CSE 473 Autumn 1998, Copyright, S. Tanimoto, Univ. of Washington 
Introduction to Artificial Intelligence (Dec 2, 1998)

"Planning: The STRIPS Approach"

Motivation: Problem-Solving Before Action
 

While many search problems consist of exploring a space of states in order to find a particular state that corresponds to a solution, or to find a path through the state space to a goal state, there are some search problems in which the path through the state space corresponds to a sequence of actions in "the real world".

Finding (in the computer) a sequence of actions to perform (in the real world) is called planning.

An example of real world actions are manipulations of a robot arm.
Another is taking flights as part of an airplane trip.

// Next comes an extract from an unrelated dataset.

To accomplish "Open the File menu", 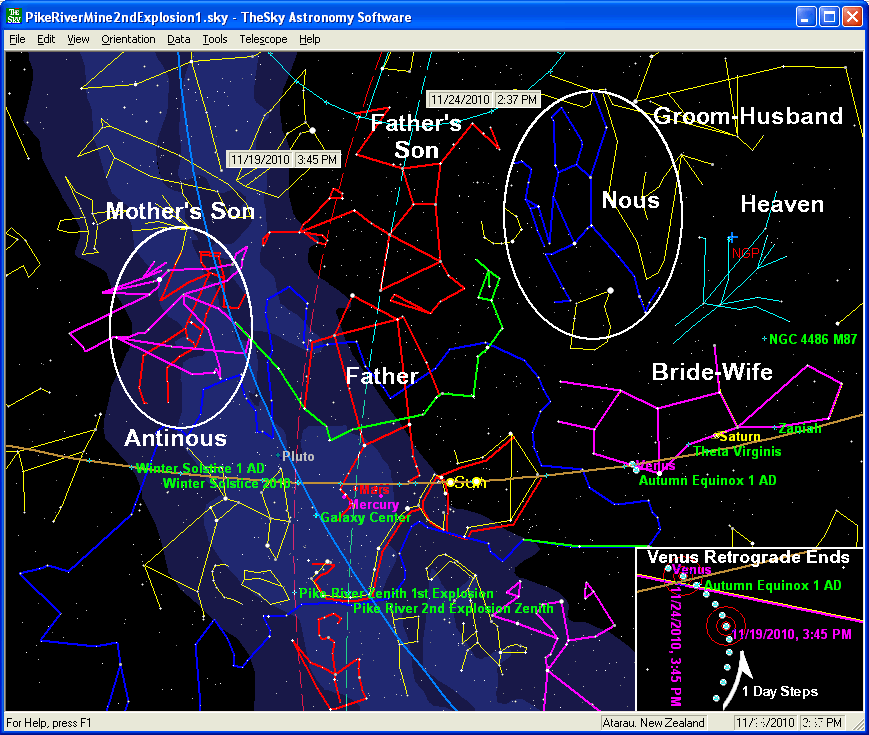I will [x=17, y=39].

Planning typically involves a particular flavor of problem solving:  the state spaces are huge, and the "moves" tend to be operators that affect particular components of the state.  Operators are often described in terms of their preconditions and postconditions.
 
 

Blocks World

In part because early experiments with robots involved manipulating blocks on a table,
it is common to present planning algorithms using examples involving moving blocks.

The blocks world is an informal problem-solving domain in which there is a flat horizontal surface called the table, and there are several blocks with simple geometric shapes.  In presentations of planning methods, the blocks world is usually two-dimensional, and the blocks are usually square.

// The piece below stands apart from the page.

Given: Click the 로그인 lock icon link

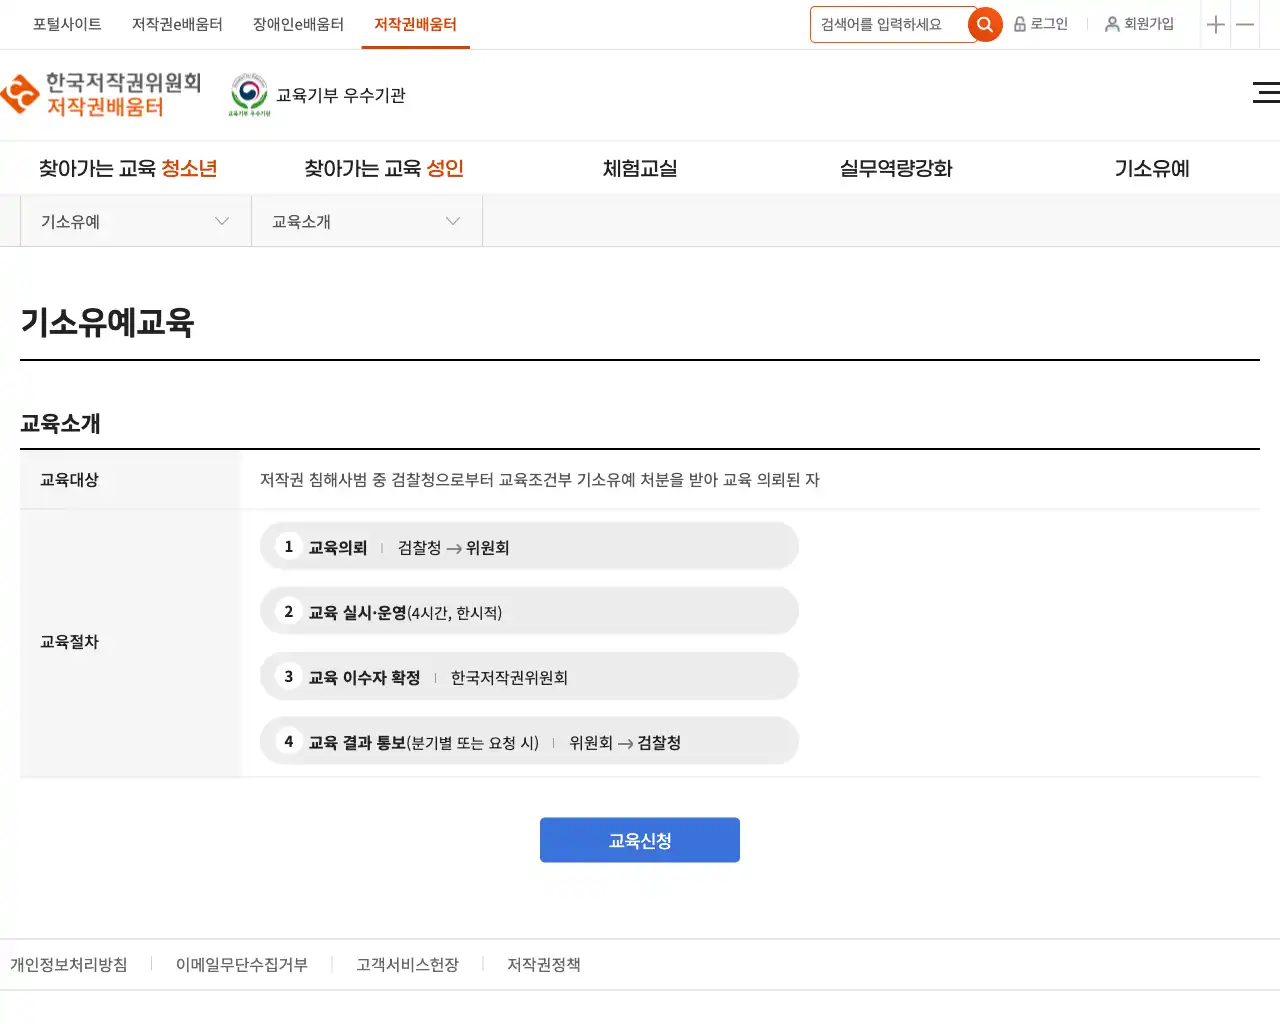Looking at the screenshot, I should coord(1041,24).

(On the other hand, in computer vision work, the blocks world is three-dimensional, and the blocks are rectangular prisms or other polyhedra).

[C ]
[A]      [B]               <- blocks
------------    <- tabletop

The 2D blocks world usually has various properties such as having gravity; objects cannot be suspended in space but must be supported on the tabletop or other blocks.

The size of the space may be an issue, and it is common to assume that it is a "cellular" space, in which each object is always in one of a discrete set of places.

Typical moves in such a blocks world are move a gripper on unit of distance in one of the directions north, east, west, or south or to open or close the gripper.

At a higher level of abstraction one can have moves consisting of picking up one block (whose top must be clear) and placing it either on the table or upon another block (whose top must also be clear).
 

Planning with Iterative-Deepening DFS
 
 
 

Suppose the problem is to find a sequence of moves that transforms a starting configuration (e.g., three blocks side-by-side on the table) into a goal configuration (e.g., a tower with block A on top, B in the middle, and C on the bottom).

One way to solve this problem is with a blind search such as breadth-first search or IDDFS.

At least these two algorithms find a shortest path to the goal.

IDDFS has the advantage that its storage needs then to be lower than those for Breadth-FS.
 
 

The STRIPS Representation

In order to modularize the operators for robot planning problems, researchers at SRI (formerly the Stanford Research Institute) in Menlo Park, CA, developed a representation now known as the STRIPS representation.  This representation facilitates reasoning about the planning situation as well as doing the planning.

Rather than giving a function that performs the "move", we give two lists:

ADD LIST:  A list of statements (in predicate calculus) that should be added to the state description in order to show the effects of the operator.

DELETE LIST: A list of statements that should be removed from the state description.

However, before an operator can be applied to a state, the state must satisfy the "preconditions" of the operator.

PRECONDITIONS:  A list of statements that must be true in the state in order for the operator to be meaningfully applied to it.
 

World-Space vs Plan Space Planning

We have thus far seen examples of planning in "world space".  Each state that is visited corresponds to a configuration of conditions in the world.  One problem with this is that if a poor choice of operator is made early on in the search, the algorithm lives with the consequences for a long time.  Then after that move is retracted, many good moves previously done by the algorithm must be rediscovered.

In order to avoid such inefficiency, another approach has been studied.  This is to let the operators transform not the state of the world (or state of the model of the world) but the plan itself.  Operators can add new steps to the plan, combine partial plans, create new pieces of plans, etc.  Reasoning about partial plans as constructed in plan space can be more complicated than for those constructed by a world-space planner, and this is the price one may pay for the extra efficiency possible with plan-space planners.